Так, в одно слово, они обе его называли и так звали его, сбегая с крыльца. Они еще богаты, еще не все старикановы денежки пошли на литературные нужды, на поэтическое дармоедство Франсуа Корантена де Ла Марша, суда их еще плавают, виноградники плодоносят, и выглядеть обе должны согласно положению, поэтому на них фижмы-корзинки и, может, даже — по крайней мере, на Сюзанне, молодой — фаевое платье, из тех, что называют скрипучими [10] (подол скрипит, когда под ним проворно двигаются ноги), скрипучее платье золотистого цвета, — весь этот скрип и возглас «Мое золотко!» летят за ним вдогонку, а он несется со всех ног по саду, меж гладиолусов и широко раскрытых роз, к каналу. Лето в разгаре, счастье: два боязливых сердца, две фаевые юбки кружат вокруг тебя в отлаженном, точно небесная механика, балете и умоляют, чтобы ты от них не отдалялся. Быть может, в эту рамку — июль, крики женщин, кричаще-яркие гладиолусы — получится вписать одну из тех известных всем историй, которые приводятся во всех, забавных и серьезных, биографиях Корантена, в состряпанных на скорую руку луврских справках и в основательных ученых трудах; немало подобных историй окружают имена горстки художников, ставших неведомо почему людскими избранниками, сумевших запрыгнуть в легенду, тогда как другие остались на берегу; другие — художники, да и только, а эти больше, чем художники: Джотто, Леонардо, Рембрандт, Корантен, Гойя, Винсент Ван Гог, — всех их считают больше, чем художниками, и более великими, чем они были.
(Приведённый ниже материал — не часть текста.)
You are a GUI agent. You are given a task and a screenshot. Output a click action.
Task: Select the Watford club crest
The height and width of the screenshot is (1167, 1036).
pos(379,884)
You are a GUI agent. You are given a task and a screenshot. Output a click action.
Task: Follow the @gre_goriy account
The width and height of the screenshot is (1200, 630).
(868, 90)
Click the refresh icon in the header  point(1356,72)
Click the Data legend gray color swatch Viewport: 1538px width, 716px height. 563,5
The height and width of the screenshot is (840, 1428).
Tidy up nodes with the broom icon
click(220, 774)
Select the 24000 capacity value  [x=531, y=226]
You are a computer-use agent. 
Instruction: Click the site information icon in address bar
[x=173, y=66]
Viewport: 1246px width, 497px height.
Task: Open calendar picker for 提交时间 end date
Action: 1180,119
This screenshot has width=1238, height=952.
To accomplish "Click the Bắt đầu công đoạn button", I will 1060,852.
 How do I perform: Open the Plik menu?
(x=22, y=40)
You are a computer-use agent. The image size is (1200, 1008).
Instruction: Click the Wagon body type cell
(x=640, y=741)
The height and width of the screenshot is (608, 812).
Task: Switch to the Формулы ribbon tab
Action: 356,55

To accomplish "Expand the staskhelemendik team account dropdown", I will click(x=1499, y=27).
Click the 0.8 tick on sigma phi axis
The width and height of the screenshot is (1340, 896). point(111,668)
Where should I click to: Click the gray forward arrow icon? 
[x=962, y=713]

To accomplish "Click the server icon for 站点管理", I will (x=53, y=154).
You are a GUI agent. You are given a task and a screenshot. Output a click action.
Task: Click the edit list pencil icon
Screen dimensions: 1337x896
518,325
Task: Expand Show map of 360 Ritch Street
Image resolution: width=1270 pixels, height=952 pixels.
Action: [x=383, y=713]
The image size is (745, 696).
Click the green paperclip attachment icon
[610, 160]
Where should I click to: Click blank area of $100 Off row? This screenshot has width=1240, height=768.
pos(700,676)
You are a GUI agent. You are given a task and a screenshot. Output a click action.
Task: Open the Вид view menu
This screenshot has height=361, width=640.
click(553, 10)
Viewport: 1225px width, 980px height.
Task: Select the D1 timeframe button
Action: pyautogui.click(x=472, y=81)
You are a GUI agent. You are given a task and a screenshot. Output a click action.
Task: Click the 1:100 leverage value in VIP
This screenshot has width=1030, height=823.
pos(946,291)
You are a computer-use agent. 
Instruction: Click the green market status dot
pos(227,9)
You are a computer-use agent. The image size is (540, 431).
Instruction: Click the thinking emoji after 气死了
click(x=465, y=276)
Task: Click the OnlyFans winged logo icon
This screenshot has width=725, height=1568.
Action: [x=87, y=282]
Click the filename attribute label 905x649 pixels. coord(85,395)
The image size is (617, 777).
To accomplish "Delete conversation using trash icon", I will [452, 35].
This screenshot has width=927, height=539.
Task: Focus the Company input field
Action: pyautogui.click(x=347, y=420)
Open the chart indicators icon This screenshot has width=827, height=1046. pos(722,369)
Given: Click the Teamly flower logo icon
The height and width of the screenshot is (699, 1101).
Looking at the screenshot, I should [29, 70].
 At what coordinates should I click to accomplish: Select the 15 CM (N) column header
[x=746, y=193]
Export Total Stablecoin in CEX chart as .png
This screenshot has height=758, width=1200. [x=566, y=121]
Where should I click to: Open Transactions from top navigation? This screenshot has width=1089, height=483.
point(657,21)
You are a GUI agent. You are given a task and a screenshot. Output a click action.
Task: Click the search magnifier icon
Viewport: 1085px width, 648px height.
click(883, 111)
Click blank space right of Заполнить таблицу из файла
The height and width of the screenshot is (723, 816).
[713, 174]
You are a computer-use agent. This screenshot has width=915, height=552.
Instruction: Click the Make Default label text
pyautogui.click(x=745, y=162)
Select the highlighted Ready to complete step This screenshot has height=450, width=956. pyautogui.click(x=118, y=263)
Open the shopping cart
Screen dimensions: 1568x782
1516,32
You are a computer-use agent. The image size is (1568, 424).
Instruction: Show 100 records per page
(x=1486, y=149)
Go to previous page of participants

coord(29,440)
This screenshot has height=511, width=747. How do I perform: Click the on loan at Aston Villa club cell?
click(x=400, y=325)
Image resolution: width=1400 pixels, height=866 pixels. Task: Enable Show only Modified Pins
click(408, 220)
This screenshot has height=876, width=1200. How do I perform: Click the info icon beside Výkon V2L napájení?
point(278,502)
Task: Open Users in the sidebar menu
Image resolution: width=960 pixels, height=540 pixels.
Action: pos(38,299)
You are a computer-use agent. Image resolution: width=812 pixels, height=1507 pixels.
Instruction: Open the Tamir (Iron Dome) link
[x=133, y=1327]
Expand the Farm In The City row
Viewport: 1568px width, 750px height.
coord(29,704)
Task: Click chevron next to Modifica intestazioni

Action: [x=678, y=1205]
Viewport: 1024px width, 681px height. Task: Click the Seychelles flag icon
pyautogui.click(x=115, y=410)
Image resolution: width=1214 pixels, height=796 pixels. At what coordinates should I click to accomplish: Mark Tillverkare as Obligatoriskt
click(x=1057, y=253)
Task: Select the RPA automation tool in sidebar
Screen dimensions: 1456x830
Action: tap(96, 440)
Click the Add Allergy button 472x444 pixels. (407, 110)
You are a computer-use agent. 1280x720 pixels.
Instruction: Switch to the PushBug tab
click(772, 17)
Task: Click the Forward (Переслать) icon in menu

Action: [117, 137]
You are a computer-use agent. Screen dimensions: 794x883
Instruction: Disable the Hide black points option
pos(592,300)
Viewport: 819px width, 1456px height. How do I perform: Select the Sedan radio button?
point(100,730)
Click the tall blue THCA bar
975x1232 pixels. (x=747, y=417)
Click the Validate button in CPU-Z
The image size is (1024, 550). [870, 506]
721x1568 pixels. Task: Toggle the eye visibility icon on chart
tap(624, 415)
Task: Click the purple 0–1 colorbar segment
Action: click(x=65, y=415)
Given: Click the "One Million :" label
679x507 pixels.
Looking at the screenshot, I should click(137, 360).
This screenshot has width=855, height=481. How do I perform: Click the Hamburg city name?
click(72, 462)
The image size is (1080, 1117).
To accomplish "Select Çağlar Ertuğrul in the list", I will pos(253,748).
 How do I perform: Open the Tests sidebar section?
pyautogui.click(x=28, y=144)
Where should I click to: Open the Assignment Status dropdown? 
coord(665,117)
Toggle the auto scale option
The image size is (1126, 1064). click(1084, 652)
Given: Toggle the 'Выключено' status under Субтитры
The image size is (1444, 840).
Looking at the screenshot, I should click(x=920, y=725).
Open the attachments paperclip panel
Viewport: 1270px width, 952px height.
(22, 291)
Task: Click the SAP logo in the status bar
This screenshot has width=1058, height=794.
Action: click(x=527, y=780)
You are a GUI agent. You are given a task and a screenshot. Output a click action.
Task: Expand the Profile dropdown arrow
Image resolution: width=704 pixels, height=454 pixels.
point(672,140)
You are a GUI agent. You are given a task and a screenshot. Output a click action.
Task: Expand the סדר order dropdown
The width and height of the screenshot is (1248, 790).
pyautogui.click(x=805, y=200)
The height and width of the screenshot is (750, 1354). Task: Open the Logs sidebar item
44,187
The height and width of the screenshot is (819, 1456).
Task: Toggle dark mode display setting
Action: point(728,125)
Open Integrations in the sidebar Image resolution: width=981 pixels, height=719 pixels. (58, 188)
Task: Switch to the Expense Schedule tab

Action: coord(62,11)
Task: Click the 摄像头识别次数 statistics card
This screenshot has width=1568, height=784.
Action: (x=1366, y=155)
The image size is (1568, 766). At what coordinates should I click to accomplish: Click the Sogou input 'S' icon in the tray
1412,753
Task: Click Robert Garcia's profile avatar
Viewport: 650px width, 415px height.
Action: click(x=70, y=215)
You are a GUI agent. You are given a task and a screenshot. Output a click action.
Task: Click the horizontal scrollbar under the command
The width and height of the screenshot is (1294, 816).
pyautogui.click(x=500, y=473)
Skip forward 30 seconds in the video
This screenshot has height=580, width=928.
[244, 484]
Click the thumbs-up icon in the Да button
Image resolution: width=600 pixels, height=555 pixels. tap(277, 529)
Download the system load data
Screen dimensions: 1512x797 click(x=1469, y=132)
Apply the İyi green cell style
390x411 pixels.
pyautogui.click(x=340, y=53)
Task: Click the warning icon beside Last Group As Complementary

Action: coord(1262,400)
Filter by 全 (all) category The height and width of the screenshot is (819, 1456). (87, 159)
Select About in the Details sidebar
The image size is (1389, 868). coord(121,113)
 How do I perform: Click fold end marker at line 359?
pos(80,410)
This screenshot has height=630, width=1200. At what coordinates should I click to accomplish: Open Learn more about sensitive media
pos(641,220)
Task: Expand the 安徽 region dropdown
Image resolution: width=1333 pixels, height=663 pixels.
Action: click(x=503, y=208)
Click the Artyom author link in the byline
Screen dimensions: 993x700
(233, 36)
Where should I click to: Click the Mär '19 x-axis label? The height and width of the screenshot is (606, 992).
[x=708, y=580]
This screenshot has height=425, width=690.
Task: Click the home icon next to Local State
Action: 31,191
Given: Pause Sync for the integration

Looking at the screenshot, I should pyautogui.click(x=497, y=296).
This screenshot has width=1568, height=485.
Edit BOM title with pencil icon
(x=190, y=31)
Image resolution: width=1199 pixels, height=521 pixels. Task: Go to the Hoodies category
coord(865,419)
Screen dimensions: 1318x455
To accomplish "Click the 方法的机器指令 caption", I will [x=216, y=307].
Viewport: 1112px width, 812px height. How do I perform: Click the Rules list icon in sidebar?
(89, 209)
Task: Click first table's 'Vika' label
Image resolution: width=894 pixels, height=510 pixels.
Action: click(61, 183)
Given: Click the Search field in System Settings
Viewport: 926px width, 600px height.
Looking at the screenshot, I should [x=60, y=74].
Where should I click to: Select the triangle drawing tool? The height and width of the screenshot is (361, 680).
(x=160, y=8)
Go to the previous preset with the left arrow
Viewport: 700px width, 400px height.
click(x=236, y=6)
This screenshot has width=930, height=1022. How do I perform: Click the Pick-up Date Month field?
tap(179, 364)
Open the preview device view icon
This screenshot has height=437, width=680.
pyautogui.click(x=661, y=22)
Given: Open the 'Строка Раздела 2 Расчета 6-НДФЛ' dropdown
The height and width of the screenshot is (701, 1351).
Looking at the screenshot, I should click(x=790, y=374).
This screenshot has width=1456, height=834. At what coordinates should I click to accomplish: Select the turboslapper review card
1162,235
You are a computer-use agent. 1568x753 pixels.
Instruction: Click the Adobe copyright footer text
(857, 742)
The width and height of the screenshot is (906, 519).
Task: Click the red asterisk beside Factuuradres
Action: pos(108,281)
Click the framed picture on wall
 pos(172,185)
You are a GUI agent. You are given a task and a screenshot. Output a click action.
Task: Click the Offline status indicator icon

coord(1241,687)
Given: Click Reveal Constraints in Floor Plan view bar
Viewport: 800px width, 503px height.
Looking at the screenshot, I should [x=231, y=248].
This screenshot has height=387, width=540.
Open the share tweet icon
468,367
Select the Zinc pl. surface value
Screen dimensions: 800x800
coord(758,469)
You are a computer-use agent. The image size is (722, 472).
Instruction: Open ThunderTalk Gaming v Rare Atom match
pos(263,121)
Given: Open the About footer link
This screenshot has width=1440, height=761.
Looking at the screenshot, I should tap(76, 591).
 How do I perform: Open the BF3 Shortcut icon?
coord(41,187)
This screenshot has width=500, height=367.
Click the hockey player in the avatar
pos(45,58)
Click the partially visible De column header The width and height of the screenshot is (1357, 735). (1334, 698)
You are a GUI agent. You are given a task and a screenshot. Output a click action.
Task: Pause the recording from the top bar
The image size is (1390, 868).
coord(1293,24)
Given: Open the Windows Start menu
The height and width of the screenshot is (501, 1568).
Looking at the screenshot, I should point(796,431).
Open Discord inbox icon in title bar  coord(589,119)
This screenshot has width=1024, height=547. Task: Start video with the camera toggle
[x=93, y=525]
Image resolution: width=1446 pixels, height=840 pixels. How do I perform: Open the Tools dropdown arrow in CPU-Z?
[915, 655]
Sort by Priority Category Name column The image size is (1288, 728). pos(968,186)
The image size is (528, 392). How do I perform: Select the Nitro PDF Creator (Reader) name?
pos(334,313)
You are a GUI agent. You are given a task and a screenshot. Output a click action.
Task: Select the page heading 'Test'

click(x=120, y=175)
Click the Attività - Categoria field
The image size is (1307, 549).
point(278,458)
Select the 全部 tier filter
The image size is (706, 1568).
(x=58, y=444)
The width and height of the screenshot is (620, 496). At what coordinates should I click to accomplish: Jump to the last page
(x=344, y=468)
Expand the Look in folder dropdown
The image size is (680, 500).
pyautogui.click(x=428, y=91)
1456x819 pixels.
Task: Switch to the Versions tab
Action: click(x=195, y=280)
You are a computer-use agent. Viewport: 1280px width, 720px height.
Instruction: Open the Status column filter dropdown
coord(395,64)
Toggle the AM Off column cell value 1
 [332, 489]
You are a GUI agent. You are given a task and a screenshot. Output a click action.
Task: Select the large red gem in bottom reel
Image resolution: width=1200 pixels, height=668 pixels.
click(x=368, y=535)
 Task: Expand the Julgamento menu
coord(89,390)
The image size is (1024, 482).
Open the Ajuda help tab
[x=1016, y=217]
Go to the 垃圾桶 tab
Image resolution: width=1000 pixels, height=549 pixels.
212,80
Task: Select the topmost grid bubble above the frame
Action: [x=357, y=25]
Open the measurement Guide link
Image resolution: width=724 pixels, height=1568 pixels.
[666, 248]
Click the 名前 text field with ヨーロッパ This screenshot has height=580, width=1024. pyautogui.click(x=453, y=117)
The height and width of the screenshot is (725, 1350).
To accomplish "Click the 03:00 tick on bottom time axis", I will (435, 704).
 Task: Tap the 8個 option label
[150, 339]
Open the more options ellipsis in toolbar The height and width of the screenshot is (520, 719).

Итак, быть может, именно в тот день мальчик, стрелой промчавшись через сад и миновав живую изгородь, выскочил на бечевник, взбежал на дамбу и застыл — ведь там внизу вода, верней была вода, теперь же сухое дно — сегодня все затворы открыты, все камеры шлюзов спущены, бьеф пуст от Шеси до Сен-Жана. Вода ушла, умерла. А с обнажившегося дна жидкую грязь, луарский песок вывозят на берег запряженные в телеги лошади, вытаскивают в заплечных корзинах рабочие лимузенских бригад; ведь каналы, длинные полосы малоподвижной воды, постепенно забиваются, и время от времени их надо чистить. И над всем этим, смешиваясь с июльским зноем, стоит запах кишащей речной живности, бьющей хвостами рыбы, то бишь запах смерти.